使用Blob存储作为数据源按需对SQL中的数据进行分区 [英] Partitioning Data in SQL On-Demand with Blob Storage as Data Source
问题描述
在Amazon Redshift中,有一种方法可以在将S3存储桶用作数据源时创建分区键.链接.
In Amazon Redshift there is a way to create a partition key when using your S3 bucket as a data source. Link.
我正在尝试使用SQL On-Demand服务在Azure Synapse中做类似的事情.
I am attempting to do something similar in Azure Synapse using the SQL On-Demand service.
目前,我有一个存储帐户,该帐户已按以下方案进行了分区:
Currently I have a storage account that is partitioned such that it follows this scheme:
-Sales (folder)
- 2020-10-01 (folder)
- File 1
- File 2
- 2020-10-02 (folder)
- File 3
- File 4
要创建视图并提取所有4个文件,我运行了命令:
To create a view and pull in all 4 files I ran the command:
CREATE VIEW testview3 AS SELECT * FROM OPENROWSET ( BULK 'Sales/*/*.csv', FORMAT = 'CSV', PARSER_VERSION = '2.0', DATA_SOURCE = 'AzureBlob', FIELDTERMINATOR = ',', FIRSTROW = 2 ) AS tv1;
如果我运行 SELECT * FROM [myview]
的查询,我将从所有4个文件中接收数据.
If I run a query of SELECT * FROM [myview]
I receive data from all 4 files.
我该如何创建分区键,以便可以运行查询,例如
How can I go about creating a partition key so that I could run a query such as
SELECT * FROM [myview] WHERE folderdate > 2020-10-01
这样我只能分析文件3和4中的数据?
so that I can only analyze data from Files 3 and 4?

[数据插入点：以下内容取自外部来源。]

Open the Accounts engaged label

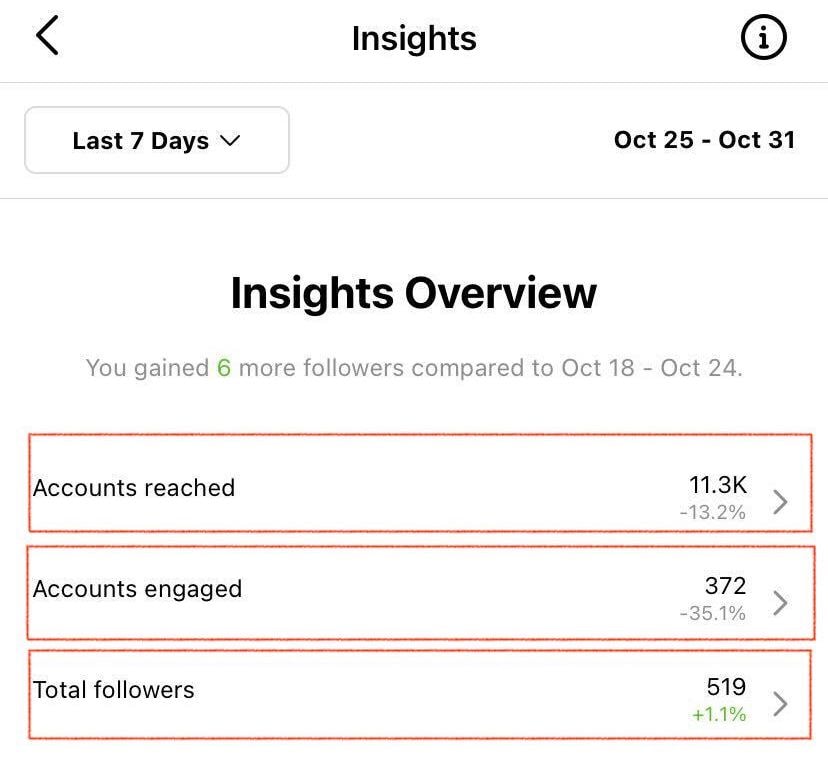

我知道我可以编辑OPENROWSET BULK语句,但是我希望能够首先从容器中获取所有数据,然后根据需要限制搜索.
I know I can edit my OPENROWSET BULK statement but I want to be able to get all the data from my container at first and then constrain searches as needed.
推荐答案
无服务器SQL可以使用文件名(您希望在其中加载一个或多个特定文件)和文件路径(您在其中加载所有文件)来解析分区文件夹结构.这个说的路径).有关语法和用法的更多信息,请参见在线文档.

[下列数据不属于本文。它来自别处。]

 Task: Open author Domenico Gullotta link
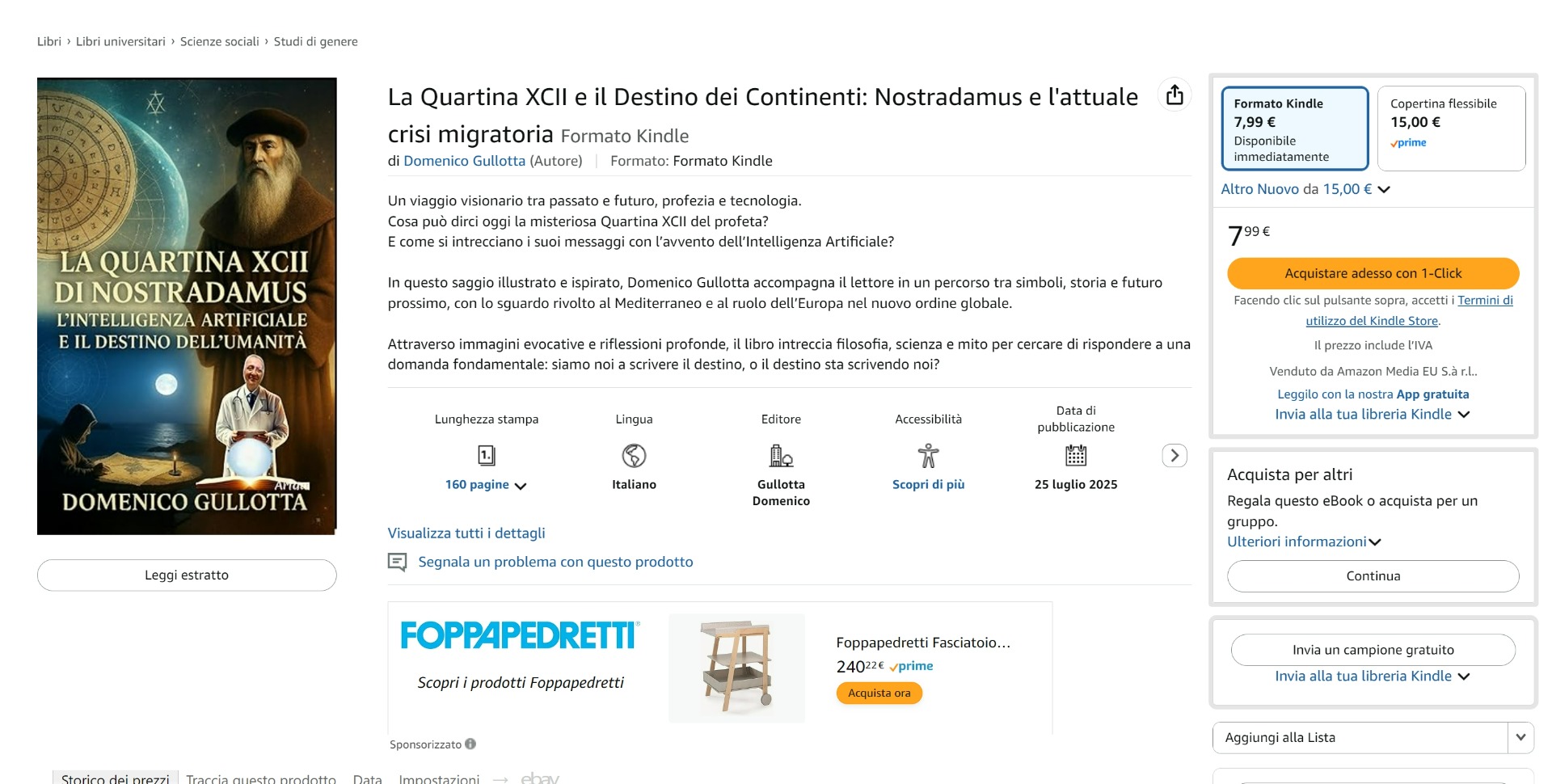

Serverless SQL can parse partitioned folder structure's using the filename (where you wish to load a specific file or files) and filepath (where you wish to load all files in this said path). More information on syntax and usage is available on documentation online.
对于您而言,您可以使用文件路径语法(例如filepath(1)>'2020-10-01'
In your case, you can parse all files from '2020-10-01' and beyond using the filepath syntax such as filepath(1) > '2020-10-01'
这篇关于使用Blob存储作为数据源按需对SQL中的数据进行分区的文章就介绍到这了,希望我们推荐的答案对大家有所帮助,也希望大家多多支持IT屋!